Formats GSM8K AQuA Date
Prefix 87.05 70.34 72.49
Suffix 88.49 71.29 77.40

File Structure and Data Format

data/human_annotation contains human annotations for the 6 tasks we experimented with. For each task, we sample 50 valid reasoning chains and 50 reasoning chains exhibiting mistakes. It has the following format:

{
  "question", // question
  "answer", // Natural Program reasoning chain output (to be verified)
  "final_answer", // ground truth solution of this question
  "correct", // final answer correctness
  "flag": 1, // label given by annotator; flag=1 means the reasoning chain is valid; flag=0 means the reasoning chain has mistakes
}

data/instruction_finetuning contains the prompts and responses we used to finetune Vicuna models to perform Deductive Verification of reasoning steps.

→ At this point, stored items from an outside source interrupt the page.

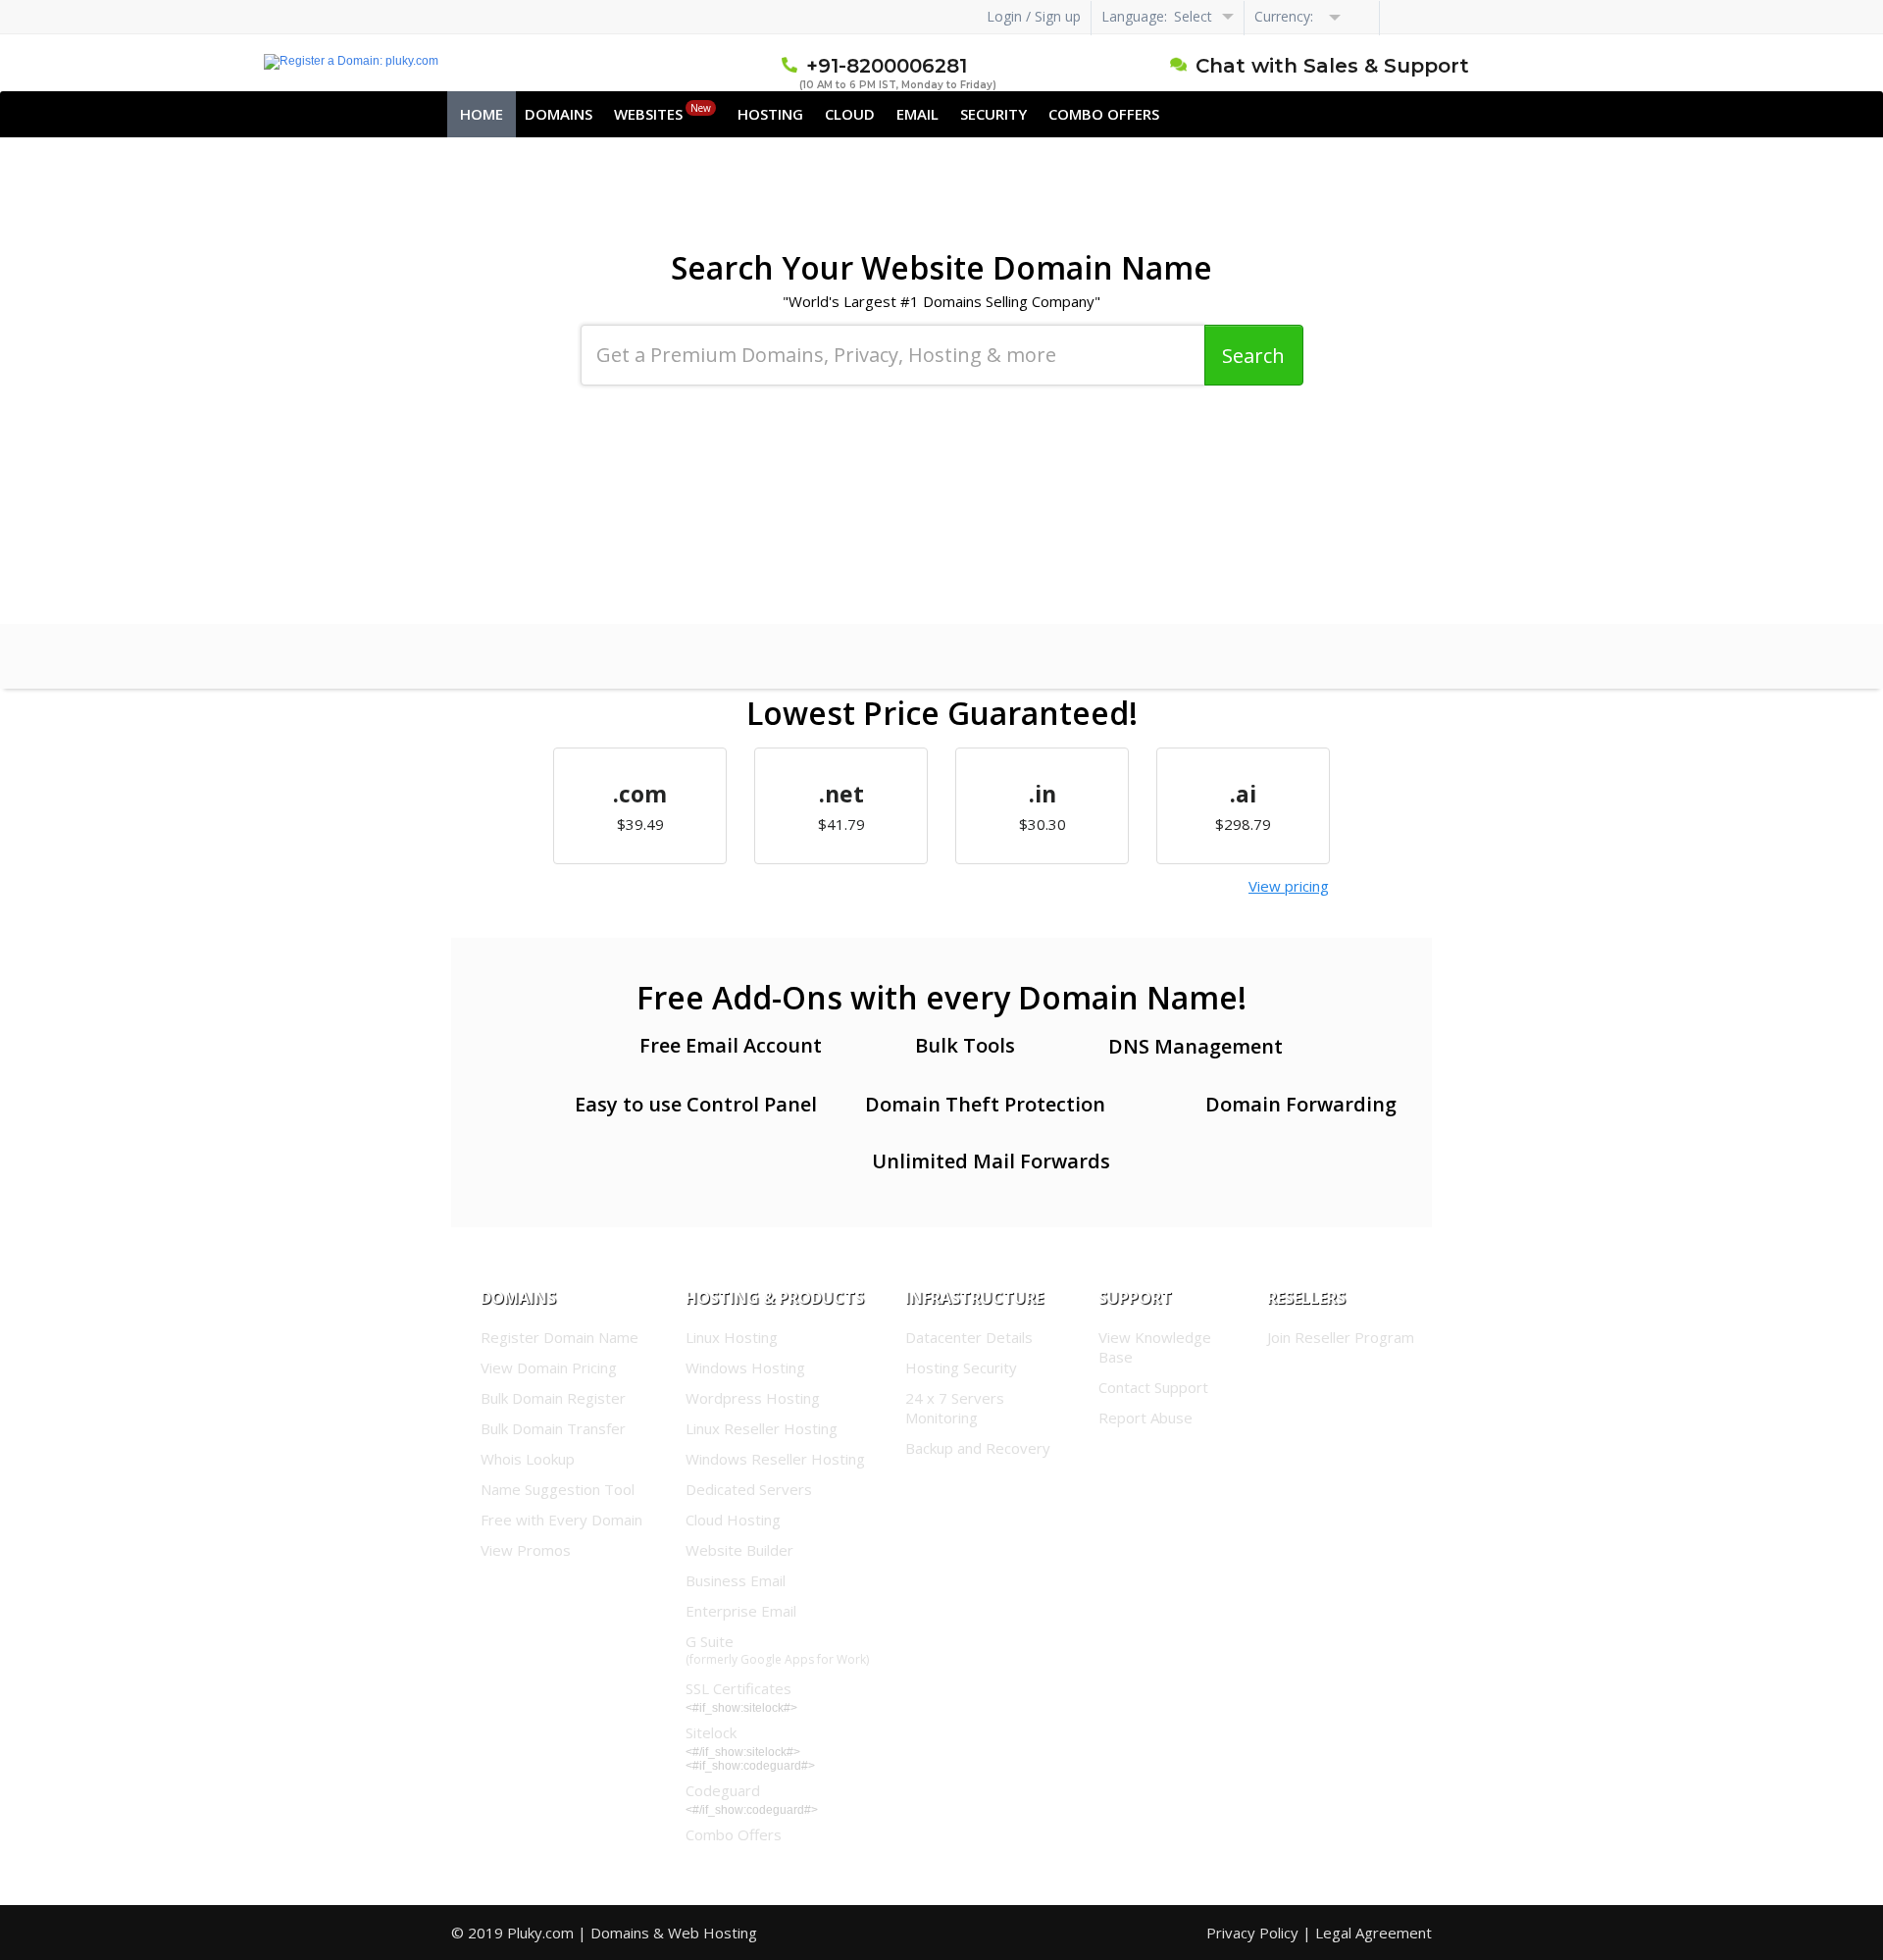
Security (993, 114)
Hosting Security (961, 1367)
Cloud (850, 114)
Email (917, 114)
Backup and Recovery (977, 1448)
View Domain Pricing (549, 1367)
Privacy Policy (1252, 1932)
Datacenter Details (969, 1337)
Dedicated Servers (749, 1489)
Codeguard (723, 1790)
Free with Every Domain (561, 1519)
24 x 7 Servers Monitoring (954, 1407)
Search (1253, 355)
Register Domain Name (559, 1337)
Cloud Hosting (733, 1519)
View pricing (1288, 886)
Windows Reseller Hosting (775, 1459)
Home (481, 114)
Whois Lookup (528, 1459)
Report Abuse (1145, 1417)
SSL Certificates (738, 1688)
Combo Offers (1103, 114)
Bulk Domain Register (553, 1398)
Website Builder (739, 1550)
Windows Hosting (745, 1367)
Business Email (736, 1580)
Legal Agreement (1373, 1932)
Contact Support (1153, 1387)
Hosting (770, 114)
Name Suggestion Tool (558, 1489)
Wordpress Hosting (753, 1398)
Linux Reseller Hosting (762, 1428)
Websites (662, 112)
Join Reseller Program (1340, 1337)
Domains (558, 114)
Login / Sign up (1034, 16)
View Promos (526, 1550)
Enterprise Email (741, 1611)
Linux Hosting (732, 1337)
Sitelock (711, 1732)
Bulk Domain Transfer (553, 1428)
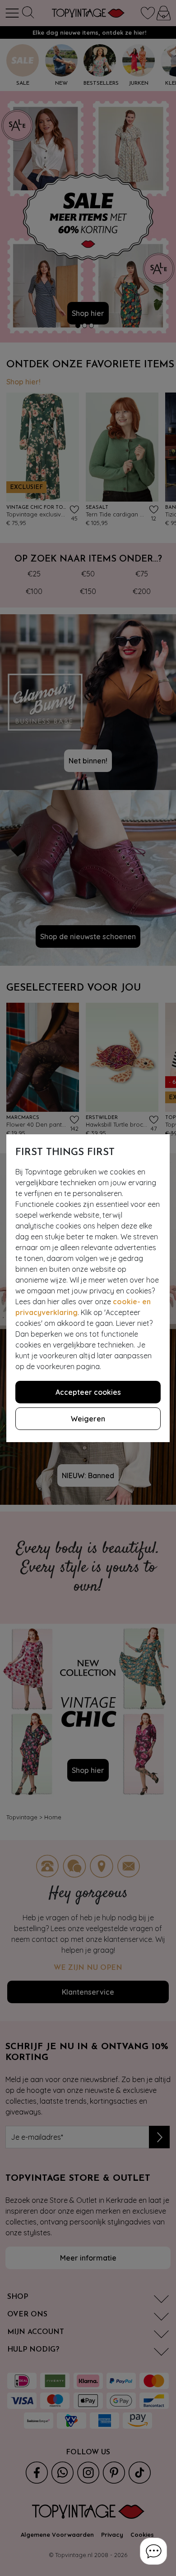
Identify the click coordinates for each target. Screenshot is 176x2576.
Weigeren (88, 1418)
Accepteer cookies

results/chatgpt3.5/natural_program/{verify_mode} contains all Natural Program reasoning chains generated by ChatGPT (GPT-3.5-turbo) before deductive verification. For each problem, we sample 10 candidate reasoning chains. The files have the following format:

{
  "question", // question
  "final_answer", // ground truth solution of this question
  "example_idx", // example idx from the original dataset
  "model_input", // the Natural Program prompt we used to instruct LLMs to generate Natural Program reasoning chains
  "model_outputs", // the 10 candidate reasoning chains generated by LLM
  "pred_answers", // the final answers extracted from the 10 candidate reasoning chains
  "per_sample_correct", // whether each final answer is correct or not
  "majority_results", // the final answer(s) based on majority voting over 10 candidates; note that there can be multiple results after majority voting if they receive the same number of votes
  "majority_corrects", // whether each of the majority_results is correct
  "majority_count", // number of final answers that are identical to the first majority result
  "gt_count", // number of final answers that are identical to ground truth
  "mean_expectation", // gt_count / num_candidates
  "sample_idx_need_verify", // the ids of the reasoning chains that need to be verified; we verify the reasoning chains whose final answers receive the most and the second-most votes
}

results/chatgpt3.5/verification/{verify_mode} contains everything in results/chatgpt3.5/natural_program/{verify_mode}, with the following additional content:

{
  "verify_results", // a list of length(sample_idx_need_verify);
                    // each entry of which is a list of length(n_reasoning_steps) that contains raw verification outputs for each reasoning step of the current reasoning chain;
                    // each entry of which is a dict {'verify_model_inputs': n verification inputs for current step, 'verify_model_outputs': n validity outputs for current step};
                    // here we sample ``n=3`` validity prediction results for each reasoning step following the Uniformity phase of our Uniformity-Plurality voting strategy
  "verify_correct", // a list of length(sample_idx_need_verify), the final verification result of each reasoning chain
  "verify_result", // a list of length(sample_idx_need_verify);
                   // each entry of which is a list of length(n_reasoning_steps) that contains extracted verification results for each reasoning step of the current reasoning chain;
                   // each entry of which is a list of length (n=3) that contains the final extracted verification result from each validation prediction candidate of the current reasoning step
}

Citation

Please cite our paper if you find our idea helpful. Thanks a lot!

@article{ling2023deductive,
  title={Deductive Verification of Chain-of-Thought Reasoning},
  author={Ling, Zhan and Fang, Yunhao and Li, Xuanlin and Huang, Zhiao and Lee, Mingu and Memisevic, Roland and Su, Hao},
  journal={arXiv preprint arXiv:2306.03872},
  year={2023}
}

License

This project is licensed under the CC-BY-4.0 License.